Required work: The listing is to be reproduced in full, with no character altered.

Given records:
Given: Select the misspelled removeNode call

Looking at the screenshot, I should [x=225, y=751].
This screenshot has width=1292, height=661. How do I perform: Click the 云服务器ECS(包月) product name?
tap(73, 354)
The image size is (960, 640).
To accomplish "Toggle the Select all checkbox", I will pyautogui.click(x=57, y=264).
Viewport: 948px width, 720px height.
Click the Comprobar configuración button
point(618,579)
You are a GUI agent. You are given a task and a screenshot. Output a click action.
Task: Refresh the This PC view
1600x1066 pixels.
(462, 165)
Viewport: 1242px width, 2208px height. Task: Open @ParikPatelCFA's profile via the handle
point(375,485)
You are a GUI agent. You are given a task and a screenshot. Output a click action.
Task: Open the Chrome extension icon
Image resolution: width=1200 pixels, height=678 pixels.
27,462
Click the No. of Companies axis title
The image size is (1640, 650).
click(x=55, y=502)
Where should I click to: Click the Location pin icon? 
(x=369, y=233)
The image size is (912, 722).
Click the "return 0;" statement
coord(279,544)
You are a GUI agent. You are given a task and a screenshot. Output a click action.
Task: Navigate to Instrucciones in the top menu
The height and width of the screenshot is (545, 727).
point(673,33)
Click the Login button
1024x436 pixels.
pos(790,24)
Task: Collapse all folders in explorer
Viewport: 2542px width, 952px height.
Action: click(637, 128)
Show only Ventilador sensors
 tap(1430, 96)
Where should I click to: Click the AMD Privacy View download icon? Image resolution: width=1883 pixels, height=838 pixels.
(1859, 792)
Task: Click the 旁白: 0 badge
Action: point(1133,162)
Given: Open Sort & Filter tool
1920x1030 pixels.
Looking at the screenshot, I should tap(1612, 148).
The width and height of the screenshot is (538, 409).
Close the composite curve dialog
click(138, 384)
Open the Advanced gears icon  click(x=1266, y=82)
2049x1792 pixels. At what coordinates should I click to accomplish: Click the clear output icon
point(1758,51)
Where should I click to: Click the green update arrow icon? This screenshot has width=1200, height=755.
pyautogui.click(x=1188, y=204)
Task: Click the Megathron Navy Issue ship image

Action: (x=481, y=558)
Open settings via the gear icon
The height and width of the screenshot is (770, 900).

Completed exercise:
Given: Select the misspelled removeNode call

Looking at the screenshot, I should [x=225, y=751].
This screenshot has width=1292, height=661. How do I perform: Click the 云服务器ECS(包月) product name?
tap(73, 354)
The image size is (960, 640).
To accomplish "Toggle the Select all checkbox", I will pyautogui.click(x=57, y=264).
Viewport: 948px width, 720px height.
Click the Comprobar configuración button
point(618,579)
You are a GUI agent. You are given a task and a screenshot. Output a click action.
Task: Refresh the This PC view
1600x1066 pixels.
(462, 165)
Viewport: 1242px width, 2208px height. Task: Open @ParikPatelCFA's profile via the handle
point(375,485)
You are a GUI agent. You are given a task and a screenshot. Output a click action.
Task: Open the Chrome extension icon
Image resolution: width=1200 pixels, height=678 pixels.
27,462
Click the No. of Companies axis title
The image size is (1640, 650).
click(x=55, y=502)
Where should I click to: Click the Location pin icon? 
(x=369, y=233)
The image size is (912, 722).
Click the "return 0;" statement
coord(279,544)
You are a GUI agent. You are given a task and a screenshot. Output a click action.
Task: Navigate to Instrucciones in the top menu
The height and width of the screenshot is (545, 727).
point(673,33)
Click the Login button
1024x436 pixels.
pos(790,24)
Task: Collapse all folders in explorer
Viewport: 2542px width, 952px height.
Action: click(637, 128)
Show only Ventilador sensors
 tap(1430, 96)
Where should I click to: Click the AMD Privacy View download icon? Image resolution: width=1883 pixels, height=838 pixels.
(1859, 792)
Task: Click the 旁白: 0 badge
Action: point(1133,162)
Given: Open Sort & Filter tool
1920x1030 pixels.
Looking at the screenshot, I should tap(1612, 148).
The width and height of the screenshot is (538, 409).
Close the composite curve dialog
click(138, 384)
Open the Advanced gears icon  click(x=1266, y=82)
2049x1792 pixels. At what coordinates should I click to accomplish: Click the clear output icon
point(1758,51)
Where should I click to: Click the green update arrow icon? This screenshot has width=1200, height=755.
pyautogui.click(x=1188, y=204)
Task: Click the Megathron Navy Issue ship image

Action: (x=481, y=558)
Open settings via the gear icon
The height and width of the screenshot is (770, 900).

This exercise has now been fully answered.